§ **Your goal**:
Retype verbatim everything from the start of the records below down to the line containing "click(x=147, y=405)", including that line. Leave the pictures out of your answer.

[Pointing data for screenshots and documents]
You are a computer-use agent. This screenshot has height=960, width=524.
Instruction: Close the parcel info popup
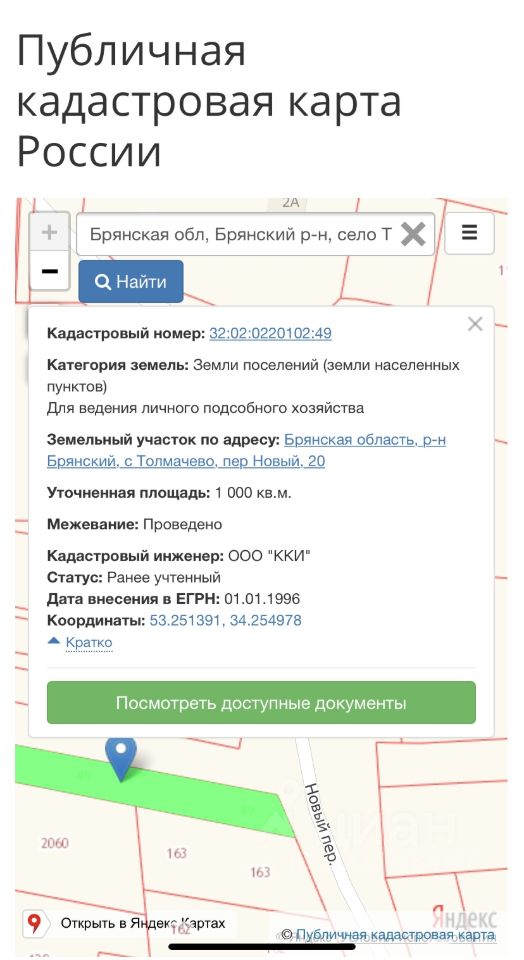pos(475,324)
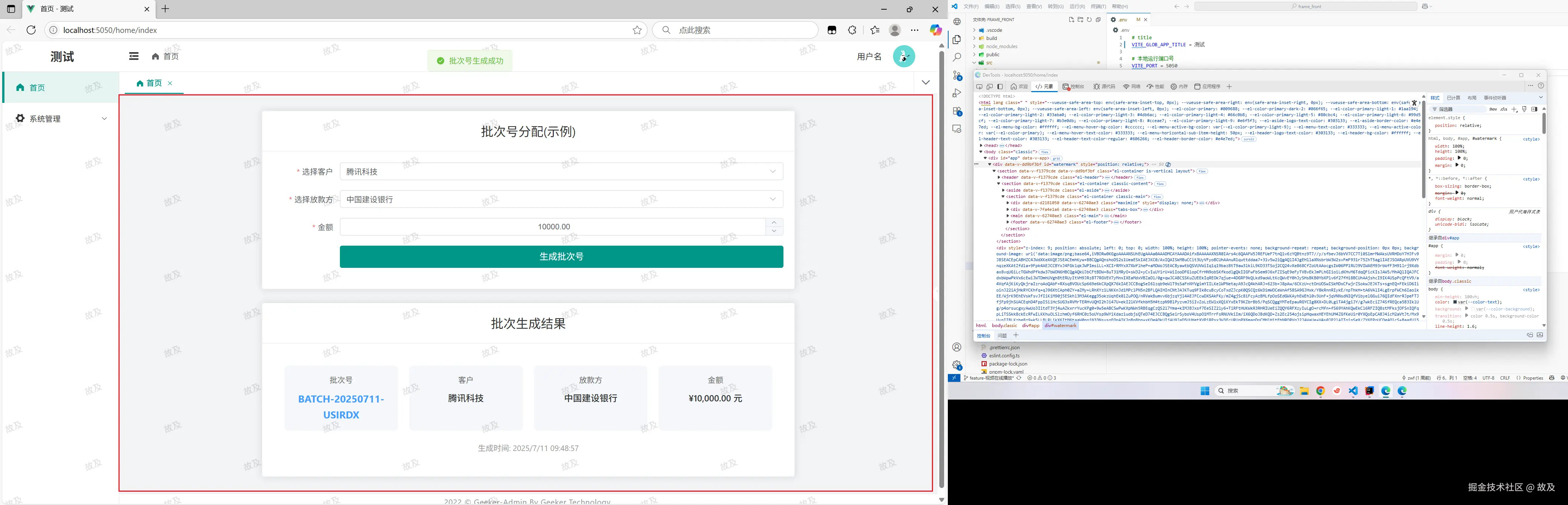Expand the node_modules folder
The image size is (1568, 505).
[x=1001, y=46]
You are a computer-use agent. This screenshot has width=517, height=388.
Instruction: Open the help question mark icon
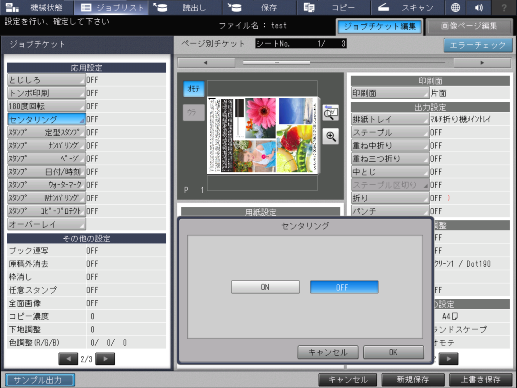coord(504,7)
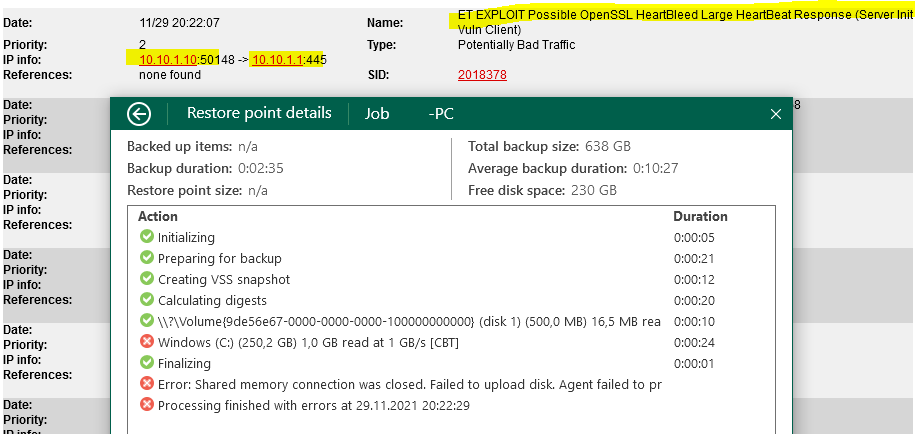Click red icon beside Processing finished with errors
The width and height of the screenshot is (921, 437).
click(x=147, y=405)
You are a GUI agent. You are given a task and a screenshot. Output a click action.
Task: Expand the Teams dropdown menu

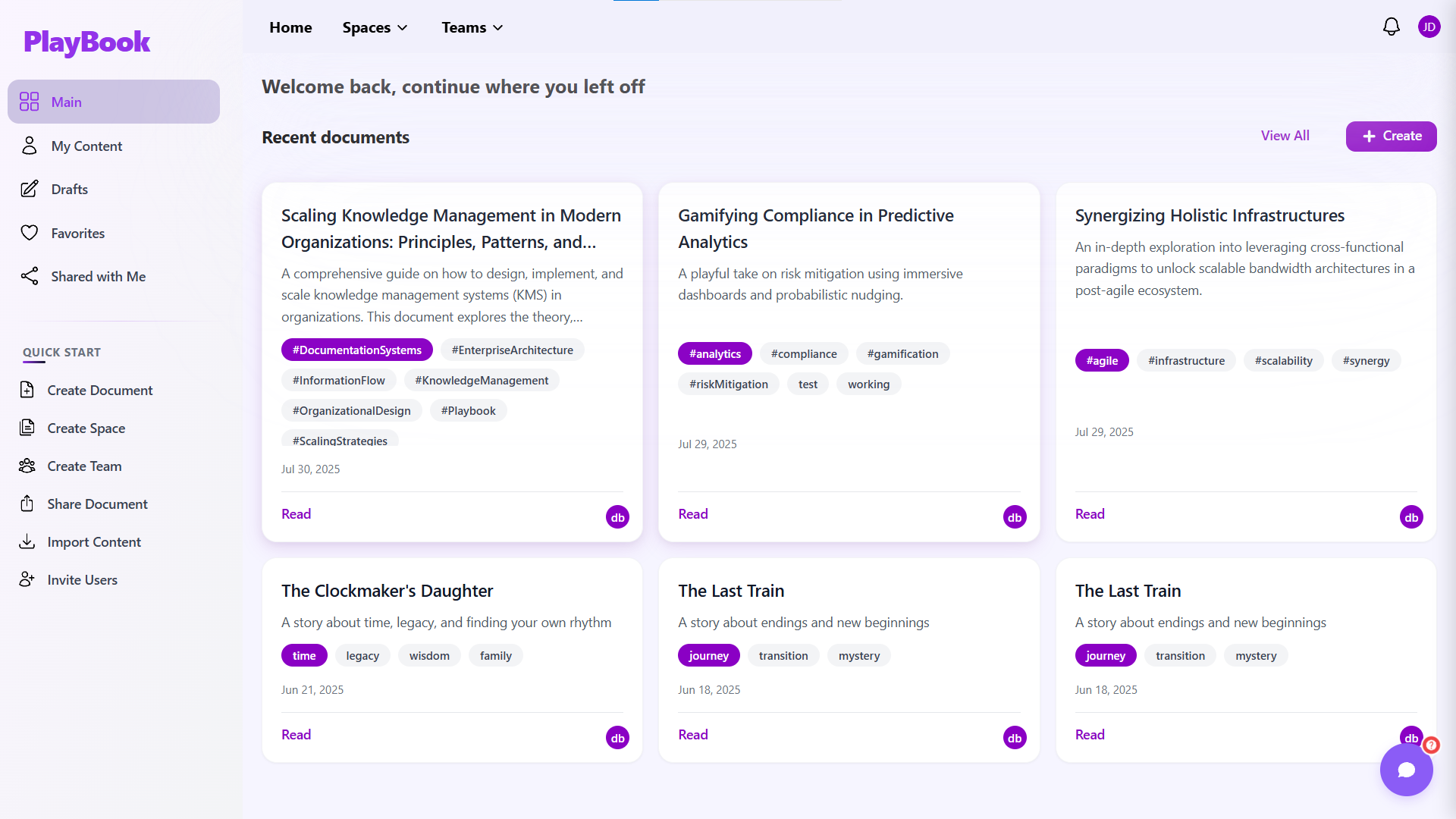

§ **Exercise response**:
You are a computer-use agent. This screenshot has height=960, width=524.
Instruction: Close the parcel info popup
pos(475,324)
Expand the node_modules folder
The image size is (1568, 505).
[x=1001, y=46]
You are a computer-use agent. This screenshot has width=517, height=388.
Instruction: Open the help question mark icon
coord(504,7)
Click red icon beside Processing finished with errors
The width and height of the screenshot is (921, 437).
click(x=147, y=405)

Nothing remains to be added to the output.